Every new car that you buy comes with an owner’s manual that gives specific information about the car. The exact amount of air to put in the tires in the summer or winter, when and how to change the oil, and what oil should be used. They are very complete, and I have always found any information I needed for my car in the owner’s manual. And, best of all they are included with the price of the car. However, the Technical Data Sheets (TDS) from the ink manufacturers are severely lacking in factual detail.

Bill Hood, ASDPT Fellow

Typical manufacturer’s recommendations for ink.

As most screenprinters know, searching for a better way of using ink in the manufacturer’s Product Information Bulletin (PIB) or Technical Data Sheet (TDS) is never really helpful. It should not be this way. The ink manufacturer tested the ink and knows the exact variables used in the testing that achieved the best results. But, this information is never included in the PIB or TDS.

Most manufacturers will specify a range of mesh counts that a particular ink can print thorough, such as 86 to 305-in (34 to 120cm) mesh, but they never specify a thread diameter. The screenmaker searching for an answer only wants to know which mesh will give the best results. Presented with a range of 45 unique mesh counts across 135 thread diameters and 19 Newtons of levels of tension levels is not an answer and does not solve the problem.

The manufacturer in specifying a mesh count, surely understands that the tension level of the mesh changes the size of the mesh opening and the way in which ink will pass through the opening and give the best results. It would be better to actually specify a particular mesh opening size in microns and the volume of the mesh opening, which provides some concrete information as to what works best.

In the PIB or TDS under the stencil, the screenmaker is told that he can use either capillary film or liquid emulsion but is not told a particular emulsion over mesh ratio, which would narrow down the particular thickness of the capillary film or stencil thickness that would provide.

Under squeegee, they may only recommend a “square” blade and sometimes, which is not really helpful. The printer needs to know what Shore A hardness of squeegee, the free length of the squeegee, the angle, pressure, and speed that will give the best results of the ink.

Let’s talk about a specific type of ink – white ink for printing on cotton fabric. Supposedly the manufacturer tested the ink before putting it on the market. And, they most likely tested it on different configurations of mesh counts and colors of fabric. They know that when they tested the white ink on black cotton using a 305-in (120cm) mesh, it printed well, as they state in their literature that it will print through this particular mesh.

Let’s assume for a moment that their testing was done on a 305-in (120cm) mesh, that had a 31-µm thread, was a plain weave, tensioned to 24N/cm2, the mesh opening was 57-µm, the fabric thickness was 48-µm, and they had an emulsion-over-mesh ratio of 8-percent.
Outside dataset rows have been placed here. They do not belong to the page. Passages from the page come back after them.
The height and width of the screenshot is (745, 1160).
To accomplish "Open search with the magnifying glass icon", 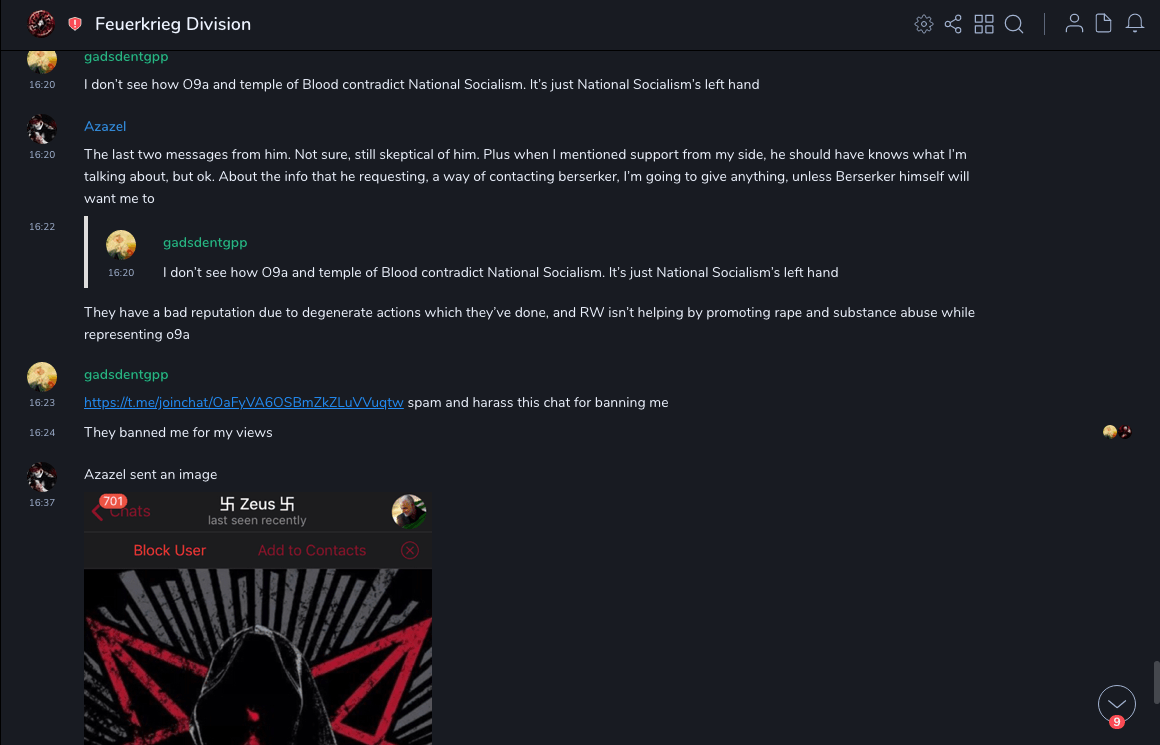I will click(1014, 24).
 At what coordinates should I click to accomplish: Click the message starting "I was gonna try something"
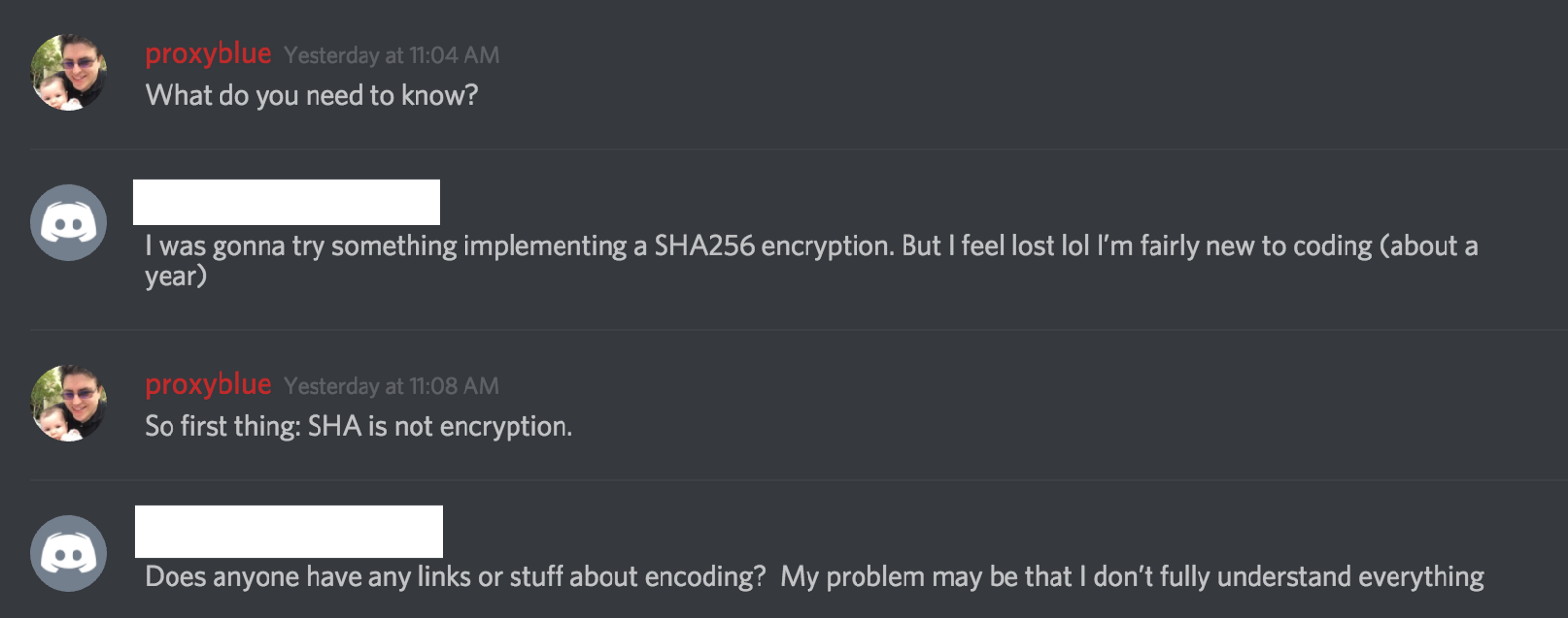[490, 246]
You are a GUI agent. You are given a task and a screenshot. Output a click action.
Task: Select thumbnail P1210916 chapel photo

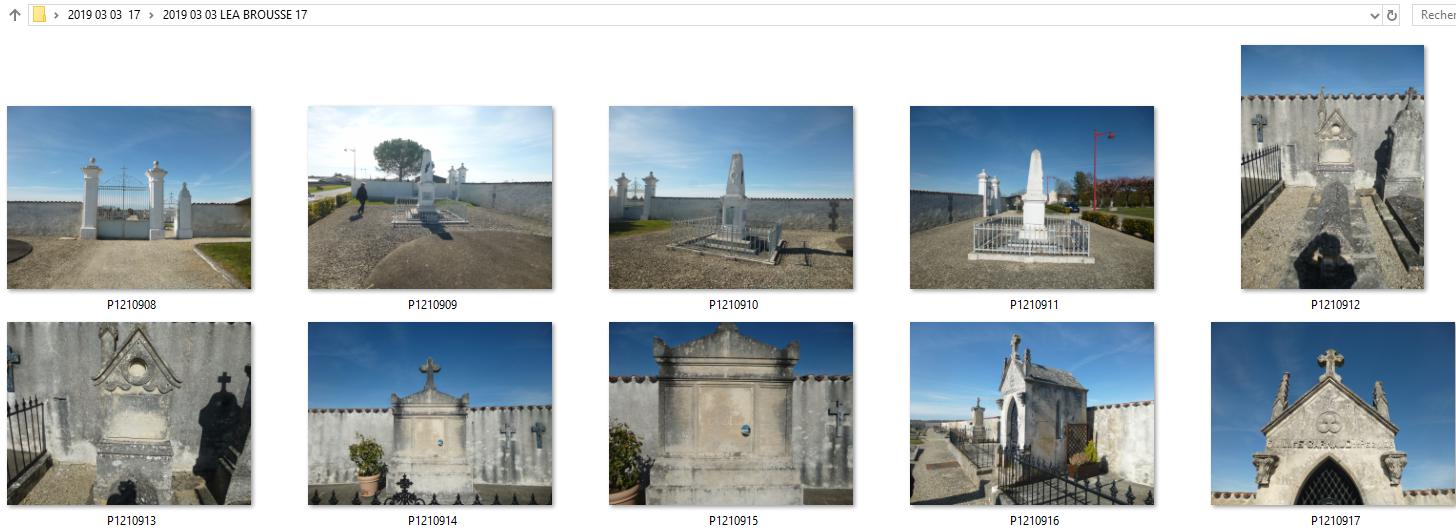[x=1032, y=413]
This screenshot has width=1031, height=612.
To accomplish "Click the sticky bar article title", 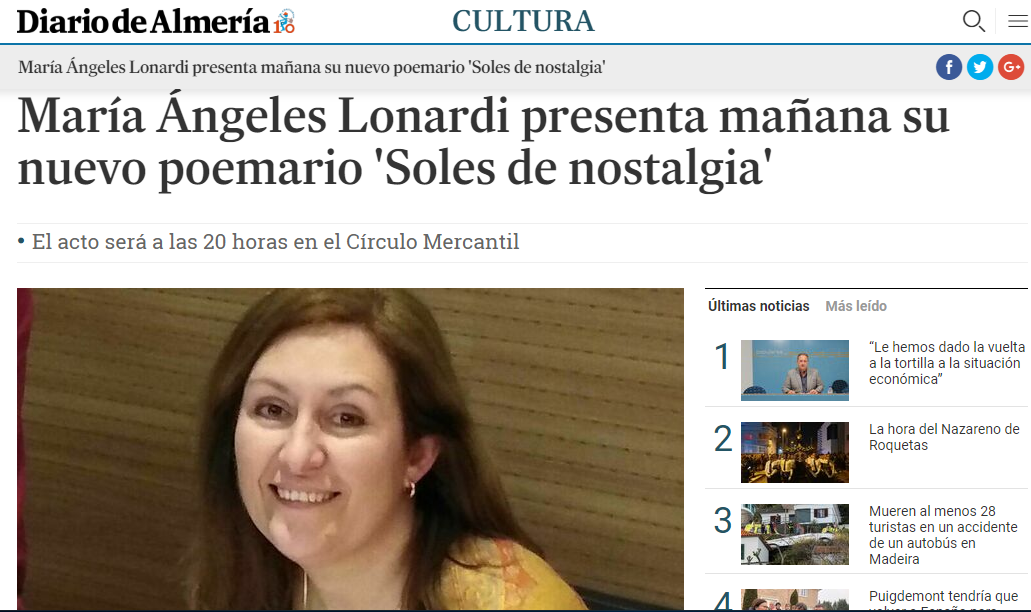I will click(312, 67).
However, if a printer attempted to print the same white ink through his 305-in (120cm) mesh that had a 40-µm thread, the ink volume would be reduced from 19 to 13 producing far different results than that of the manufacturer.

If the manufacturer provided the actual technical data that was used to achieve the results in the manufacturer’s testing, the screenmaker could come very close, if not exact, in preparing a stencil that would duplicate the test results.

The manufacturer also knows the exact variables of the fill blade, squeegee, and print technique that they used in their testing. The press operator would save hours of testing the parameters on his press. The PIBs and TDSs do not contain enough information to bring you any closer to success.

Until the ink manufacturers decide to begin sharing their actual test results, screenprinters will simply move on to another ink, and the manufacturers will have not only lost a revenue stream from a screenprinter, but their brand recognition is reduced because word-of-mouth has always, and will continue to be, the best advertising.